- The Washington Times - Tuesday, June 14, 2016

Cartoon mom Marge Simpson, the new-wave rock band The B-52s, and Baltimore’s annual HonFest all wouldn’t exist, or at least would look drastically different, without hairstylist Margaret Vinci Heldt, who passed away on Friday at the age of 98.

Mrs. Heldt was the creator of the beehive hairdo, “a tall, conical woman’s hairstyle” that “became a cultural phenomenon during the 1960s and evolved into a style worn for decades as Hollywood’s starlets walked red carpets,” The Associated Press reported Tuesday.

The AP’s obituary said that Mrs. Heldt “won a beauty school scholarship in high school” and went on to open her hair salon on Chicago’s Michigan Avenue in 1950, going on to win the National Coiffure Championship four years later.

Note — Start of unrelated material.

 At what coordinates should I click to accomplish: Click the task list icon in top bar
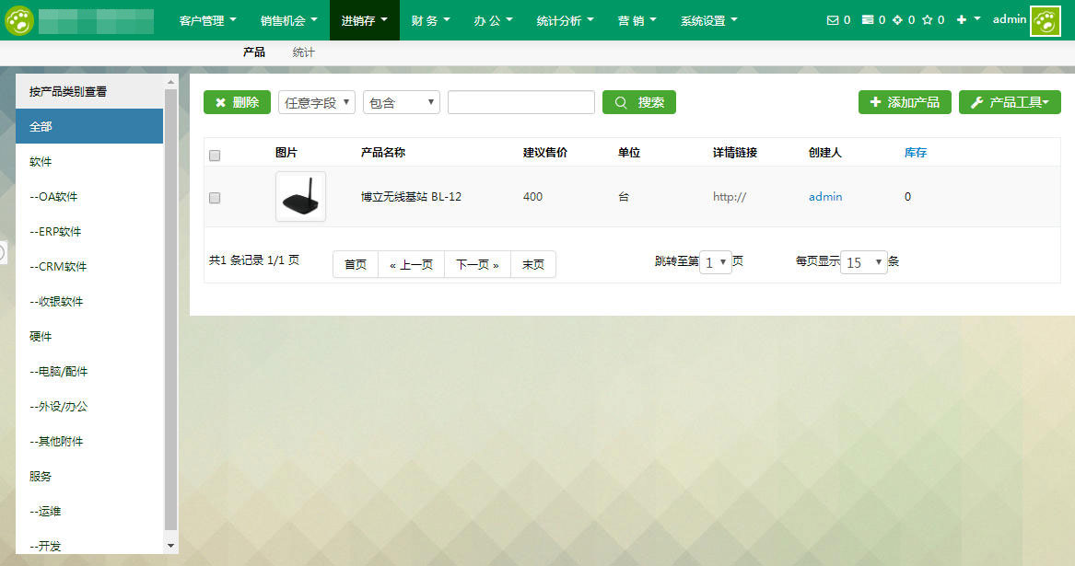point(868,19)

The beehive style “is also known as the B-52, for its similarity to the bulbous nose of the B-52 Stratofortress bomber,” according to nostalgia website RetroGalaxy.com. 

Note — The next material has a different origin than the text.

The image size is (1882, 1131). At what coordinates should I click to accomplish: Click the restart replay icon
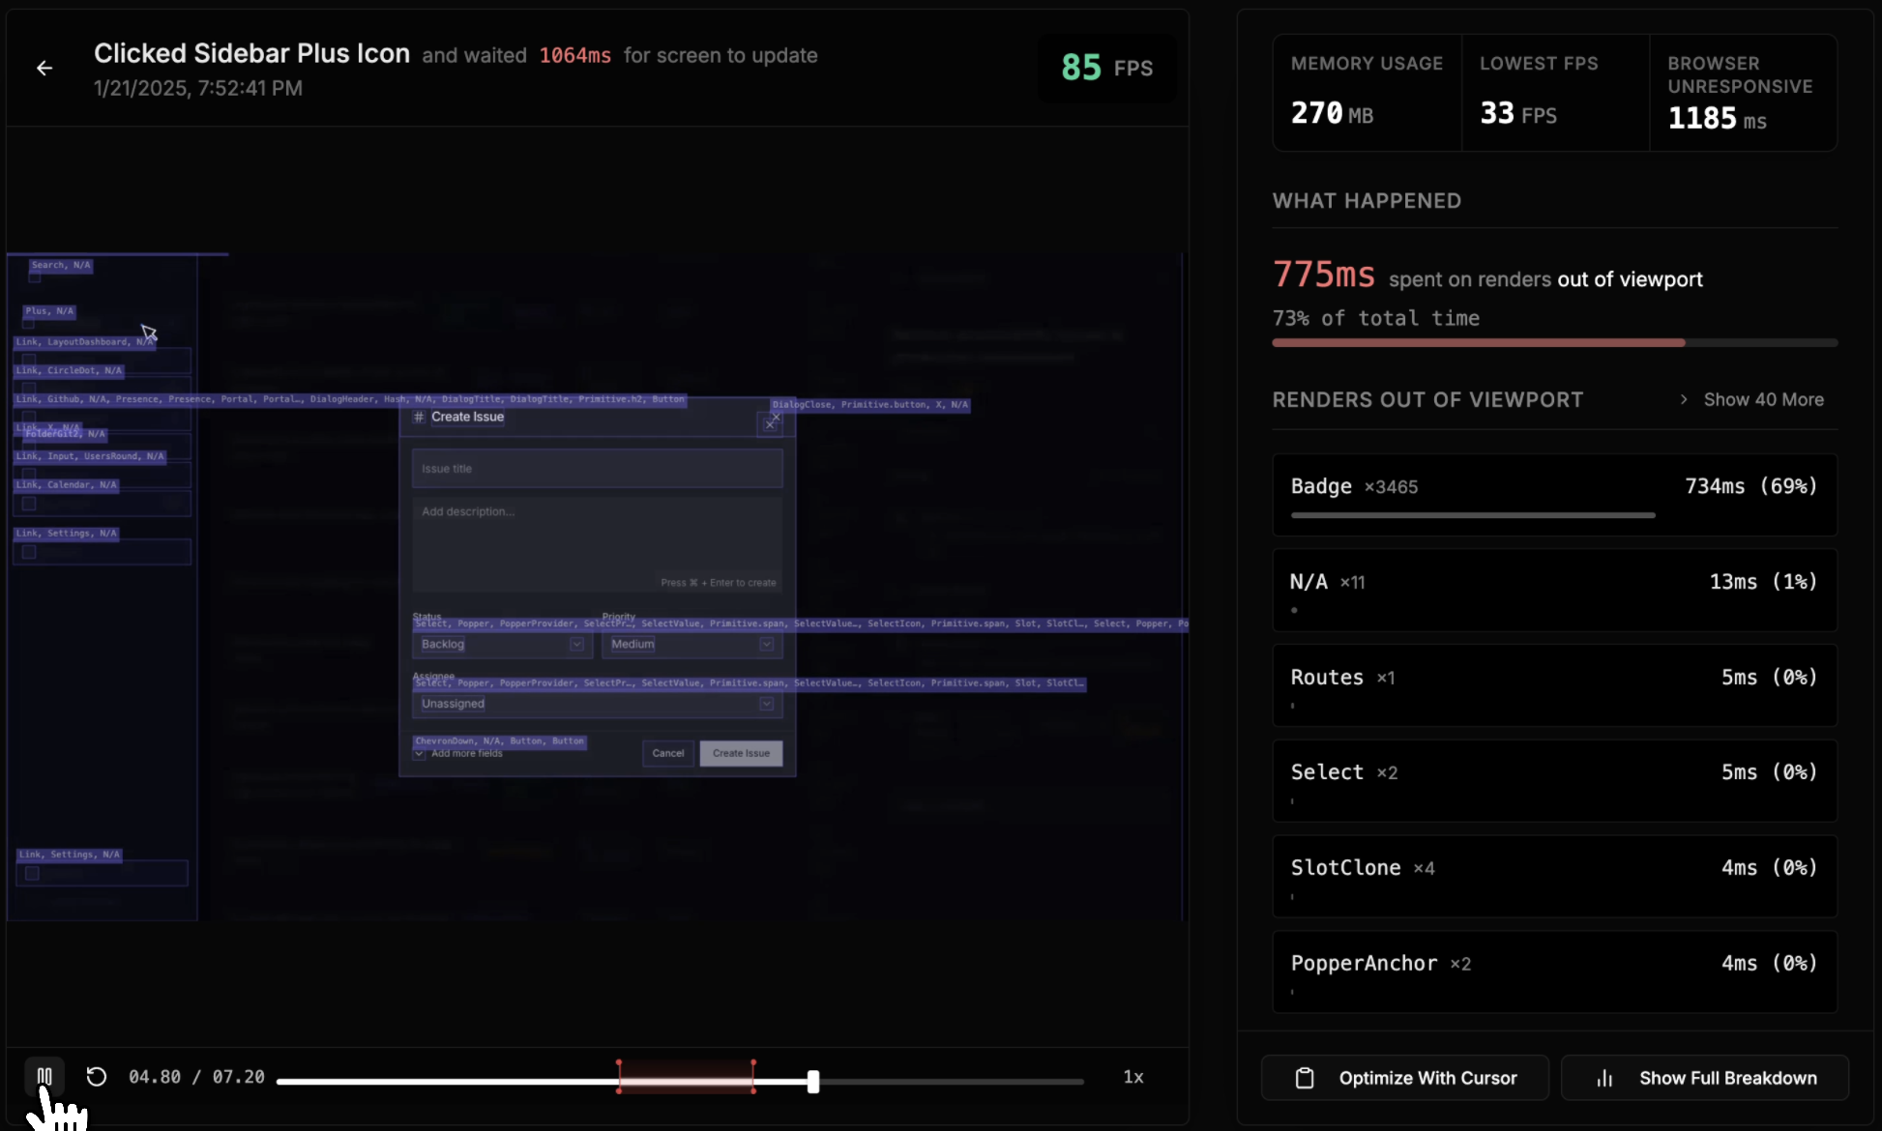click(97, 1076)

That alternative nickname for the hairstyle inspired the founding members of an Athens, Georgia, rock band to name themselves The B-52s, according to the group’s official website.

This year’s HonFest — celebrating “all the charm and goodwill that lies within the hearts of those who live, work, and play in Bawlmer” — kicked off the day after Mrs. Heldt’s passing.

The two-day celebration’s central event is the crowning of “Baltimore’s Best Hon,” a competition in which contestants typically sport beehive hairdos and wear vintage early 1960s attire, all to honor “the warmth and affection bestowed upon our neighbors and visitors alike by the historic working women of Baltimore.”